[Opening Entries provided section]
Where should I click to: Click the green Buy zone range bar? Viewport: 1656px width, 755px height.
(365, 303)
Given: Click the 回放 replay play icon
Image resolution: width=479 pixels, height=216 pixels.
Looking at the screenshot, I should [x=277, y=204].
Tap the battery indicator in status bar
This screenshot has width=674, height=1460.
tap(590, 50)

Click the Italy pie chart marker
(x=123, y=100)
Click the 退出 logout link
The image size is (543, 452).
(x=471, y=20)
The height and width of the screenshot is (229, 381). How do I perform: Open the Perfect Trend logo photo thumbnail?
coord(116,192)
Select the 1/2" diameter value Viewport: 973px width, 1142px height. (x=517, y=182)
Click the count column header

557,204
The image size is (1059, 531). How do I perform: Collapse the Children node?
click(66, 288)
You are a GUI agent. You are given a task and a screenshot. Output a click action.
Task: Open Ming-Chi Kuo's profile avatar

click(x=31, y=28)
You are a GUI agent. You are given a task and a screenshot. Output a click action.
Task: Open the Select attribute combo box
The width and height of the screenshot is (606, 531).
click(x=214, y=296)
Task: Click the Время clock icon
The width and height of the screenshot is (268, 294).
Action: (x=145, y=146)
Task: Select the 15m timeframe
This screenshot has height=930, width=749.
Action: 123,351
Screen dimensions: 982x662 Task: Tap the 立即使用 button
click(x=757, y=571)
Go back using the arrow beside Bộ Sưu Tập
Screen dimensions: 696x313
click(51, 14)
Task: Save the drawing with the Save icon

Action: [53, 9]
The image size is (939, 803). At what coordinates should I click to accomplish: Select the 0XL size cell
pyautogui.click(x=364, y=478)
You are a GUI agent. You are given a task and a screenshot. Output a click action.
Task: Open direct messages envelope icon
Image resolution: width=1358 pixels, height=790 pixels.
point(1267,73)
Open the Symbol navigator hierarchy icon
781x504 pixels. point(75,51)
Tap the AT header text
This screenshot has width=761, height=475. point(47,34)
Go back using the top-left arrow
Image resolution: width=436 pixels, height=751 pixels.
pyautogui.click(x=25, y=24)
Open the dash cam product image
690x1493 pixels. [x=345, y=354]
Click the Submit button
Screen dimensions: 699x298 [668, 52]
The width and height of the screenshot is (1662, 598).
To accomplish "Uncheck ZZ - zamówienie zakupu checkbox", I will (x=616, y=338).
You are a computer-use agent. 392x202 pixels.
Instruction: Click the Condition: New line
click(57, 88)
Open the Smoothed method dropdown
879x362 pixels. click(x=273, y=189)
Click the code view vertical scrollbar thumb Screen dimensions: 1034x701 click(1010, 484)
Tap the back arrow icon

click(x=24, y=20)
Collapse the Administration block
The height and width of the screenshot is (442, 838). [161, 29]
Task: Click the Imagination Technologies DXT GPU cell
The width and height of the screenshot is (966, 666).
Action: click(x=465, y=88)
[Closing Entries provided section]
• [Task statement]: Begin at the first line of the records above and restate each line word for word, stopping after the line with "Given: Click the 回放 replay play icon".

• [Finished exercise]:
Where should I click to: Click the green Buy zone range bar? Viewport: 1656px width, 755px height.
(365, 303)
Given: Click the 回放 replay play icon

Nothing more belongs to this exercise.